Tesla's work with the Roentgen ray photography and the results he has accomplished have been more interesting than the work and results done and accomplished by any other experimenter. His first published statement of what he had been doing was months after the discovery of the photography. He had experimented in the meantime incessantly. His picture and his statement were printed in the Electrical Review. He succeeded in taking the picture of the shoulder of a man showing tho ribs and shoulder and upper arm bones. It was taken through clothing and a board partition at a distance of four feet. His experiments extended over a wide range. In his paper he said:

"The bony structure of birds, rabbits, and the like is shown within the least detail, and even the hollow of the bones is clearly visible. In a plate of a rabbit, under exposure of an hour, not only every detail of the skeleton is visible, but likewise a clear outline of the abdominal cavity and the location of the lungs, the fur, and many other features. Prints of even large birds show the feathers quite distinctly.

"Clear shadows of the bones of human are obtained by exposures ranging from a quarter of an hour to an hour, and some plates have shown such an amount of detail that it is almost impossible to believe that we have to deal with shadows only. For instance, a picture of a foot with a shoe on it was taken, and every fold of the leather, trousers, stocking, &c., is visible, while the flesh and bones stand out sharply. Through the body of the experimenter the shadows of small buttons and like objects are quickly obtained, while with an exposure of from one to one and a half hour the ribs, shoulder bones, and the bones of the upper arm appear clearly, as is shown in the annexed print. It is now demonstrated beyond any doubt that small metallic objects or bony or chalky deposits can be infallibly detected any part of the body.

"An outline of the skull is easily obtained with an exposure of twenty to forty minutes. In one instance an exposure of forty minutes gave clearly not only the outline, but the cavity of the eye, the chin, and cheek and nasal bones, the lower jaw and connections to the upper one, the vertebral column and connections to the skull, the flesh, and even the hair. By exposing the head to a powerful radiation strange effects have been noted. For instance, I find that there is a tendency to sleep, and the time seems to pass away quickly. There is a general soothing effect, and I have felt a sensation of warmth in the upper part of the head.
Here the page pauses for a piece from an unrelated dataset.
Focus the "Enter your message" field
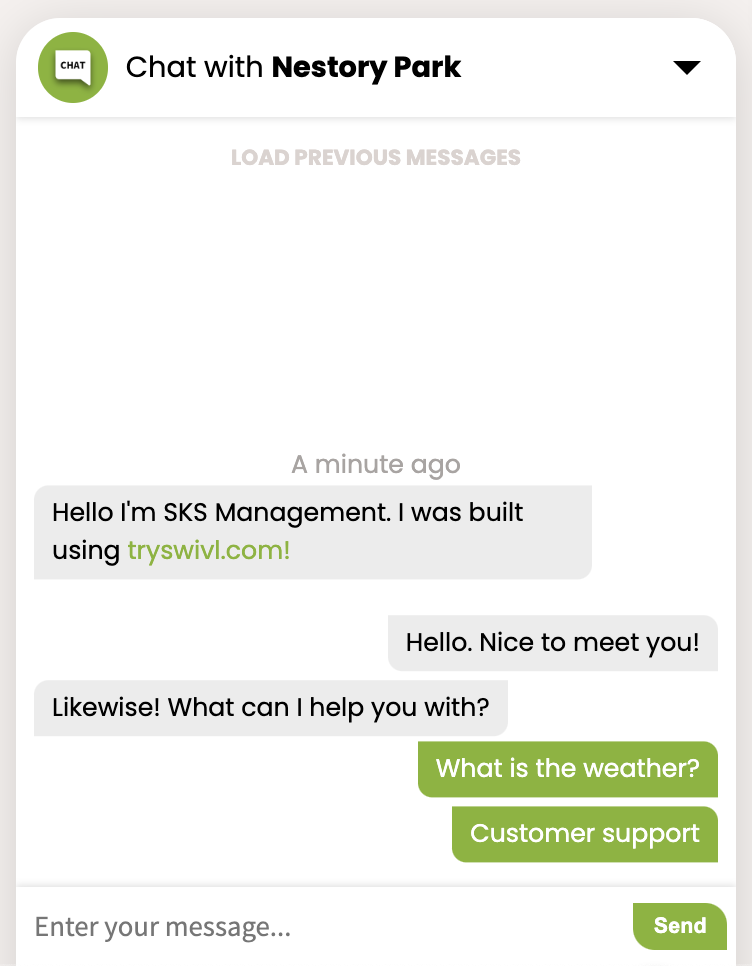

An assistant independently confirmed the tendency to sleep and a quick lapse of time. Should these remarkable effects be verified by men with keener sense of observation, I shall still more firmly believe the existence of material streams penetrate the skull. Thus it may be possible by these strange appliances to project a suitable chemical into any part of the body.

"Roentgen advanced modestly his results, warning against too much hope. Fortunately his apprehensions were groundless, for, although we have to all appearance to deal with mere shadow projections, the possibilities of the application of his discovery are vast. I am happy to have contributed to the development of the great art he has created."

Tesla prepared five papers since this one, in each of which he has told something about some branch of the new photography that had heretofore been unknown. Some of the pictures he has obtained are wonderful. The last and the one that created the most talk is a picture of a man which shows, among other things, the outline of the heart. Tesla showed this picture to The Sun reporter, together with a picture a leg and foot, both of them remarkable specimens of the work of the Roentgen photography.

Tesla was once asked if he was well off. His reply was:

"If every man who uses my machine in electro-therapy alone would give me a quarter I would be a very wealthy man. I never received a dollar for it, and there is no way in which I could. I receive a small income from my invention in the rotating field, and I have a small income from home. All this I spend here."

Regarding the future he has said:

"I expect to live to be able to set a machine in the middle of this room and move it by the energy of no other agency than the medium in motion around us."